_Requirement_: Search the data for the string "order", and report each line where it is found.
### Task material
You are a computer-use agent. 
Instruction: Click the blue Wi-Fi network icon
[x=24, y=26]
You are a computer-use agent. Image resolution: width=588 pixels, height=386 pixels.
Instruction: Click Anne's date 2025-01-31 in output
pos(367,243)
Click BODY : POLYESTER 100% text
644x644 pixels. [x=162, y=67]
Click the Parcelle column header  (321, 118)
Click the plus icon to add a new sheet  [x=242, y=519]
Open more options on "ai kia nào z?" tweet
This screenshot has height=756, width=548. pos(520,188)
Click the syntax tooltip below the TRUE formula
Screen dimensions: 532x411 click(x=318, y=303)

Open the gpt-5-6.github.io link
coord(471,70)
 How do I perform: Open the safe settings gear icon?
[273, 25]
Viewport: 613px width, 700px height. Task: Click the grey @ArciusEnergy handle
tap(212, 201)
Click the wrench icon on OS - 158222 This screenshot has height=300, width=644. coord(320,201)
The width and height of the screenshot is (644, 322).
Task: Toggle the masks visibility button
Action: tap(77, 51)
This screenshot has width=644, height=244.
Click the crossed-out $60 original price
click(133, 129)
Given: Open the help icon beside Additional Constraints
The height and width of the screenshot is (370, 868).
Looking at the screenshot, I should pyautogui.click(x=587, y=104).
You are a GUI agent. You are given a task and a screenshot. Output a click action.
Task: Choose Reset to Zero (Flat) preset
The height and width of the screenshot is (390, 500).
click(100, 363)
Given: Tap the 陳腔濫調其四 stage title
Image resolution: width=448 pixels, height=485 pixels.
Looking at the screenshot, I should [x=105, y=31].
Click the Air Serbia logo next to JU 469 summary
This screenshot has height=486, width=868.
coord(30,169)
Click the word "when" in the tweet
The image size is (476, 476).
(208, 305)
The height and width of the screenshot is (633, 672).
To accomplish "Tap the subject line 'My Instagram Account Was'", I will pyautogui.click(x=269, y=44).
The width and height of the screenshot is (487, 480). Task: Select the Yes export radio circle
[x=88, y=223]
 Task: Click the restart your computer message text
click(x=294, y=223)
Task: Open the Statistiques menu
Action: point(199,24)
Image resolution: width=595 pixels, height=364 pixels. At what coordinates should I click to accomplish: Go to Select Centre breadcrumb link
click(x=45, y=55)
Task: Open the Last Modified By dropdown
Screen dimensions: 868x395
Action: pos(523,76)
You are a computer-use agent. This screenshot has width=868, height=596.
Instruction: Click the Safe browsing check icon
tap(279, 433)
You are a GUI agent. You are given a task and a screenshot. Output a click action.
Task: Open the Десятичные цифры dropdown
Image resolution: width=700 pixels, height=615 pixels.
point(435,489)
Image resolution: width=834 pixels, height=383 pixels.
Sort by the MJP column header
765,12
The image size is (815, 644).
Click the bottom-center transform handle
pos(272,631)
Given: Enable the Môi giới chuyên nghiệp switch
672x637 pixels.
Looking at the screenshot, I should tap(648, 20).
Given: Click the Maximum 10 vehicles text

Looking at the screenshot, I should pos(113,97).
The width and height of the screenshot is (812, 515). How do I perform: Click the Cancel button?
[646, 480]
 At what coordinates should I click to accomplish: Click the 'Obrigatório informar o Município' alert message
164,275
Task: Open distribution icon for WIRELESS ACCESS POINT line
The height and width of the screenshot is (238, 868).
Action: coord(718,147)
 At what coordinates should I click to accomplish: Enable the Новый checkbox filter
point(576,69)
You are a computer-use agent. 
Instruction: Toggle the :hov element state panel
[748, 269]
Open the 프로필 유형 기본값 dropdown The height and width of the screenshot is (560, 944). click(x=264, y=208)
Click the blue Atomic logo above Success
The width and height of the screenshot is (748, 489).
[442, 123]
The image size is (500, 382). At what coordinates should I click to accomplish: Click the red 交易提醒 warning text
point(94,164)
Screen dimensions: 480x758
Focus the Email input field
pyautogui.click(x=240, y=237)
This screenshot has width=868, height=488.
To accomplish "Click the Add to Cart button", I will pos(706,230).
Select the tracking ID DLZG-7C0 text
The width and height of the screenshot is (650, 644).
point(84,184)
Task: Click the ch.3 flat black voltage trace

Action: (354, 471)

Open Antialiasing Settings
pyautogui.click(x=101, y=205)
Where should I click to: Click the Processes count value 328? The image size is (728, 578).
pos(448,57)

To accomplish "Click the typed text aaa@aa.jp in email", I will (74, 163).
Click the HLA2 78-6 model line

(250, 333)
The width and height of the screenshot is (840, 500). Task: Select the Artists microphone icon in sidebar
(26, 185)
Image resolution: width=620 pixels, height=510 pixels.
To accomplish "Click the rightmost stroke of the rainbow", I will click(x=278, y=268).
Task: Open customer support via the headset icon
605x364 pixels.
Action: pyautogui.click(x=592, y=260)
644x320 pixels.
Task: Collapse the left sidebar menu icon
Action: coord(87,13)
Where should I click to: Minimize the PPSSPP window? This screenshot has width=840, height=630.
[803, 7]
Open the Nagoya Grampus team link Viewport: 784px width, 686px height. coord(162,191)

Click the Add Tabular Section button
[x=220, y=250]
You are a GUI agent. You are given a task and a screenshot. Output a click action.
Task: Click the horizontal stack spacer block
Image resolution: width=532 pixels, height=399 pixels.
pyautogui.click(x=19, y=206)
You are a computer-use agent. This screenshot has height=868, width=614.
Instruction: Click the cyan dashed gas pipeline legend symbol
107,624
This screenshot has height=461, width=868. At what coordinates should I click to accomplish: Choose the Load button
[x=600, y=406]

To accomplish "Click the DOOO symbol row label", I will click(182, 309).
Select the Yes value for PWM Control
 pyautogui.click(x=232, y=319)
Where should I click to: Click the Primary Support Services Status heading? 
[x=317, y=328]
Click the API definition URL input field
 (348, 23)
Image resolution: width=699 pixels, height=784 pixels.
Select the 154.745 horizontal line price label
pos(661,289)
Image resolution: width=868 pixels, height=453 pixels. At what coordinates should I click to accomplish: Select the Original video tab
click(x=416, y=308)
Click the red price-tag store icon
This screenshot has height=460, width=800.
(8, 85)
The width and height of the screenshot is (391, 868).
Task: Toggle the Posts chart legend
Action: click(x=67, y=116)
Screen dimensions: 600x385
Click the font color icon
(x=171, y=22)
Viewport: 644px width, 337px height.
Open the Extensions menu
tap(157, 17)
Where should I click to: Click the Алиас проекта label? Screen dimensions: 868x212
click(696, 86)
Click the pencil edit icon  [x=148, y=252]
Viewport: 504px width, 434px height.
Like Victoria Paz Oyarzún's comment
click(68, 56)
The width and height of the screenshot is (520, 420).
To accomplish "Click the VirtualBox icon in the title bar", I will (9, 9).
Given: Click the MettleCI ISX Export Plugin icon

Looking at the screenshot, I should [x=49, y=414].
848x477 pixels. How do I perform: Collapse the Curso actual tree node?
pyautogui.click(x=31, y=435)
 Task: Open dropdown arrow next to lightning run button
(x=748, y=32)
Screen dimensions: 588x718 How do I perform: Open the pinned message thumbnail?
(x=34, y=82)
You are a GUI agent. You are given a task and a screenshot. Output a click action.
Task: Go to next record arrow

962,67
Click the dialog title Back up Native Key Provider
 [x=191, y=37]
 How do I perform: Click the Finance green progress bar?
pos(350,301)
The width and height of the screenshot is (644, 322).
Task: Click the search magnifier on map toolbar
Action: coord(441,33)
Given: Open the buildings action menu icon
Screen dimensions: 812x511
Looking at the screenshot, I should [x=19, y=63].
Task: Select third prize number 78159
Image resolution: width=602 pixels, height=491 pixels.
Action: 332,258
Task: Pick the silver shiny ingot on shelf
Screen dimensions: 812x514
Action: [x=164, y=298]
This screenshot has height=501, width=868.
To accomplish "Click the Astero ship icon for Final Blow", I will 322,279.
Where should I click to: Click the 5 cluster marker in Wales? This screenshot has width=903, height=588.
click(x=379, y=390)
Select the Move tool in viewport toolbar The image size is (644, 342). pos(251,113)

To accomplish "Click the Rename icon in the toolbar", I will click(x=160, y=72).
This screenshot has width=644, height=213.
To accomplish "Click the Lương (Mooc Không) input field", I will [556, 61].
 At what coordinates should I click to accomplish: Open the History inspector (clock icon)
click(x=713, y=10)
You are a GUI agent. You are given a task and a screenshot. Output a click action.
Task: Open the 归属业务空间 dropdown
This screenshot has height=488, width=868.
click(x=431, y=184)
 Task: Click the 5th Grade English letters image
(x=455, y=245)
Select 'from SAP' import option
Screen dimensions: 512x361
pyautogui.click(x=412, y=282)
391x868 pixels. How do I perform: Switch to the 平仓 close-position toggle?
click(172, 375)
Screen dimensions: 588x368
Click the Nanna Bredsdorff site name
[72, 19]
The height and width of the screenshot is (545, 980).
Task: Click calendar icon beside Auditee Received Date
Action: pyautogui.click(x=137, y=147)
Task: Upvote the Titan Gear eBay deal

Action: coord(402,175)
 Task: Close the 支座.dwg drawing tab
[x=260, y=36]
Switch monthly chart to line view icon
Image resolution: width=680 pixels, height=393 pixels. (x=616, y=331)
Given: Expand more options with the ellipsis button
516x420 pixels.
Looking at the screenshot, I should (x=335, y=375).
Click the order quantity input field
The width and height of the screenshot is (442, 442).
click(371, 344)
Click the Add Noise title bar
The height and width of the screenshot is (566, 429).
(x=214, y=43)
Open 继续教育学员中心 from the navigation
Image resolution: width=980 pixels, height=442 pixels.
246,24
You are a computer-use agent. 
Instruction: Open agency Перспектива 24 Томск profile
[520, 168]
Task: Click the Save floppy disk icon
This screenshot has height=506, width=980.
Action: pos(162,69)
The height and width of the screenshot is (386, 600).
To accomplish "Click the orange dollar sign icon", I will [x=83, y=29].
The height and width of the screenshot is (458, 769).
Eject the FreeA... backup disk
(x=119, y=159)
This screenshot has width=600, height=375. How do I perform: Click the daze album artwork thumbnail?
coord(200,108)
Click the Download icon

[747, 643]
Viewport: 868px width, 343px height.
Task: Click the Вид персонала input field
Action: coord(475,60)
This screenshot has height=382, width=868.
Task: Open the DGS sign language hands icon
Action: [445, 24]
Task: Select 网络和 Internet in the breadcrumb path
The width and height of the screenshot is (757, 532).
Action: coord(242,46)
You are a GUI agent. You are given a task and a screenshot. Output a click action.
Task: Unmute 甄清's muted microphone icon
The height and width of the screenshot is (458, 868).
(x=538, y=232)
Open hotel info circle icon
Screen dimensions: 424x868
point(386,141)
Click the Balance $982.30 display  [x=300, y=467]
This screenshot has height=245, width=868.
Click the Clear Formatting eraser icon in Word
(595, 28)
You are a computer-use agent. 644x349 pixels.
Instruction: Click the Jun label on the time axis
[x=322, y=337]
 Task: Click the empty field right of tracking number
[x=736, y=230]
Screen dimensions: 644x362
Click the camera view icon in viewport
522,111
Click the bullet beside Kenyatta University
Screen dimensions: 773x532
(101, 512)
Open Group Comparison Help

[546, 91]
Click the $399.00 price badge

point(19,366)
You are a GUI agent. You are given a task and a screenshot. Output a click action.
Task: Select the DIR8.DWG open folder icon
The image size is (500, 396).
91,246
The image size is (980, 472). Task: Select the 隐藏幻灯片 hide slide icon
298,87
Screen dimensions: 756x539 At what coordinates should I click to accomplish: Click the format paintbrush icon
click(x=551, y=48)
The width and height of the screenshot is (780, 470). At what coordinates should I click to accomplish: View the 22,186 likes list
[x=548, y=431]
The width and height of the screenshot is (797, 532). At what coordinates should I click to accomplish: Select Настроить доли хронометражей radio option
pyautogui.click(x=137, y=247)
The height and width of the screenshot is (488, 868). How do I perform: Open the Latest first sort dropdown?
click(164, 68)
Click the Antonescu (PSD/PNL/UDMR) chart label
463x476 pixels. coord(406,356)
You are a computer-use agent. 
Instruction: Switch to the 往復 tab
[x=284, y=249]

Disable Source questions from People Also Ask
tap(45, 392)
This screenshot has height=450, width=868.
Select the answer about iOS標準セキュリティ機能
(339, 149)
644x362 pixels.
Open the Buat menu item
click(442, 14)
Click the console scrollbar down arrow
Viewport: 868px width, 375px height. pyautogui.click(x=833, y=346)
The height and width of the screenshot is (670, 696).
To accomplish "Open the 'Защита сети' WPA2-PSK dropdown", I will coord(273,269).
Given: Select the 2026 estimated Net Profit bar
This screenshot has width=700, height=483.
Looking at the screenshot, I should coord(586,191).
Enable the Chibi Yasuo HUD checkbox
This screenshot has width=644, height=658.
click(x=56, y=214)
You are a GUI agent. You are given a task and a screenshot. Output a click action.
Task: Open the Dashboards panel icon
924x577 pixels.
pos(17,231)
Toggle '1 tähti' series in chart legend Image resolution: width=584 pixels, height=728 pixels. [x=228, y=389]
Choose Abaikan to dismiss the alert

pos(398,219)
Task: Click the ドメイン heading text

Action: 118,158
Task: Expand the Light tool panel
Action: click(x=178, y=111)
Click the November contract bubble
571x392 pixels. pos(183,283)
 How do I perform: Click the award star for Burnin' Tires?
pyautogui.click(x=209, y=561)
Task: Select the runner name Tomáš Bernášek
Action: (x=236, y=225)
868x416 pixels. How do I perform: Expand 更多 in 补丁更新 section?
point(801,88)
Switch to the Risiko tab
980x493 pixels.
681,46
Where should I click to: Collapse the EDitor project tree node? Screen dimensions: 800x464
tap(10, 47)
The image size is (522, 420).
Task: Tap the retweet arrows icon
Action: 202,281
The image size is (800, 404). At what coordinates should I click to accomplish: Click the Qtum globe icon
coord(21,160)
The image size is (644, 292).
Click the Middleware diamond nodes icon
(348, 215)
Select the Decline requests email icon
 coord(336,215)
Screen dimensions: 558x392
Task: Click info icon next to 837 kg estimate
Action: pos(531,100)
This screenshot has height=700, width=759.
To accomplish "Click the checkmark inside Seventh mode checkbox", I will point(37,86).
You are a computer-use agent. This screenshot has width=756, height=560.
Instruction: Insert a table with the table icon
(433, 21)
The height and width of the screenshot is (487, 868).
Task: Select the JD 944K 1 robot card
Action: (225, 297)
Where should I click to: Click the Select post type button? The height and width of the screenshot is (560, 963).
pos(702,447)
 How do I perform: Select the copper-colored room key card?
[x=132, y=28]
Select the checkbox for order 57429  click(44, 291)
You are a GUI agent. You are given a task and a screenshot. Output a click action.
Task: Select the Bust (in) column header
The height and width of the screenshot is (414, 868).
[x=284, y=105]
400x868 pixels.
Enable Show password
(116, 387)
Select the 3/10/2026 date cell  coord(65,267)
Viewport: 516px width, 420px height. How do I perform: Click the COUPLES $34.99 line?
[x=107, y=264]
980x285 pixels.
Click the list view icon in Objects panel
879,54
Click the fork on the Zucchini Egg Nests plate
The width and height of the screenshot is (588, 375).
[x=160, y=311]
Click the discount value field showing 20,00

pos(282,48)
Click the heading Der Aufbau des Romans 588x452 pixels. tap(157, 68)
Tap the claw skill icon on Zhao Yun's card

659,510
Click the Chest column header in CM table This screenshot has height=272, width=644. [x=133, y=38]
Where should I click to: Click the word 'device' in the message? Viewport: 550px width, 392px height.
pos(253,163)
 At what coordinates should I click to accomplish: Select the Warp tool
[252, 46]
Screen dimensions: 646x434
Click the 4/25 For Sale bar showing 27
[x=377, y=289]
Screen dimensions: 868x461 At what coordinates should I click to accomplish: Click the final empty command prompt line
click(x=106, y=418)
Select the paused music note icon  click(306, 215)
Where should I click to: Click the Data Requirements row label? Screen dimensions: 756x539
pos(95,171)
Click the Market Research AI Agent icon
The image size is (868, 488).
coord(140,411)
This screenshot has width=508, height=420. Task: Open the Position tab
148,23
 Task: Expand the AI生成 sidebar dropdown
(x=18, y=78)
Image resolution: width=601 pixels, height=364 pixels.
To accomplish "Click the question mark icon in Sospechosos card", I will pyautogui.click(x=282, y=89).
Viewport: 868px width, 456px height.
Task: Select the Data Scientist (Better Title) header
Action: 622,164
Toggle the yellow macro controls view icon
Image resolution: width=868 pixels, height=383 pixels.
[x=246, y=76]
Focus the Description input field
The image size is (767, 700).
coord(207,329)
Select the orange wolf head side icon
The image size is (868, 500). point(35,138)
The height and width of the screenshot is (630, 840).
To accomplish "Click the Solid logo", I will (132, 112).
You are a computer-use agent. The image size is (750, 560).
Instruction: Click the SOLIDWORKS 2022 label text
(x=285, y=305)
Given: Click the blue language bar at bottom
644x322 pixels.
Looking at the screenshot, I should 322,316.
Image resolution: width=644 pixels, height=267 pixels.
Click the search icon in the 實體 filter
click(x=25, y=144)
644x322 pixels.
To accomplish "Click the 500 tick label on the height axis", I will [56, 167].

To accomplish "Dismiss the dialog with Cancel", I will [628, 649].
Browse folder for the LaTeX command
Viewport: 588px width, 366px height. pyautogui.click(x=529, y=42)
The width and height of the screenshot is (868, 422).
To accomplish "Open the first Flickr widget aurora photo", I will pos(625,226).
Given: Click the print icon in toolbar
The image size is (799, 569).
######
_Result for this task_:
Click the order quantity input field
Select the checkbox for order 57429  click(44, 291)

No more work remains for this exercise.